Na widok policjantów odrzucił woreczek z amfetaminą
Osiemnastolatek próbował pozbyć się narkotyków, odrzucając woreczki z amfetaminą na ziemię. Policjanci wszystko widzieli i podjęli działania, w wyniku których znaleźli u mężczyzny jeszcze więcej zabronionych substancji.
Uwagę policyjnych wywiadowców, którzy patrolowali centrum miasta przykuło dziwne zachowanie trojga mężczyzn. Na widok funkcjonariuszy mężczyźni ci zaczęli się nerwowo zachowywać, a jeden z nich odrzucił na ziemię jakiś przedmiot. Policjanci postanowili to sprawdzić.
Odkryli, że odrzuconą rzeczą był woreczek z zawartością zawiniątek z białym proszkiem. Dodatkowo znaleźli przy jednym z mężczyzn kolejne zawiniątka, zarówno z białym proszkiem, jak i z suszem roślinnym oraz wagę elektroniczną. Posiadał je ten sam 18-latek, który wcześniej odrzucił na ziemię woreczek. W jego mieszkaniu policjanci znaleźli następnie jeszcze więcej „podejrzanego” suszu roślinnego. Mężczyzna i jego dwaj kompani w wieku 23-lat zostali zatrzymani w policyjnym areszcie do wyjaśnienia.

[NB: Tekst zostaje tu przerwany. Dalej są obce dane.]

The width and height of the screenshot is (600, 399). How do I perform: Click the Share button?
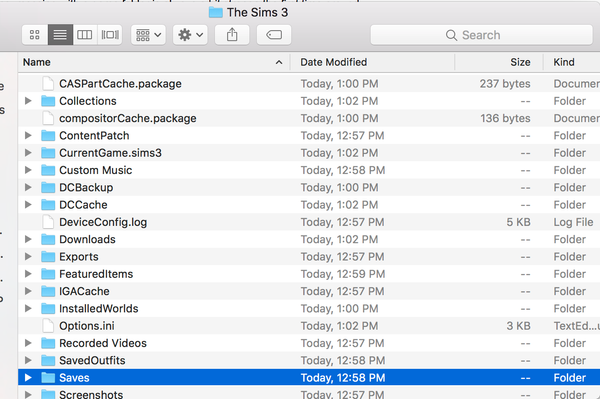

Po sprawdzeniu policyjnymi testerami wyszło na jaw, że zabezpieczony przez funkcjonariuszy biały proszek to amfetamina o wadze brutto blisko 23 gramy. Z kolei susz okazał się być marihuaną - łącznie prawie 13 gramów.
Zebrany materiał dowodowy pozwolił śledczym na przedstawienie 18-latkowi zarzutów związanych z nielegalnym posiadaniem narkotyków. Grozi mu za to do 3 lat pozbawienia wolności.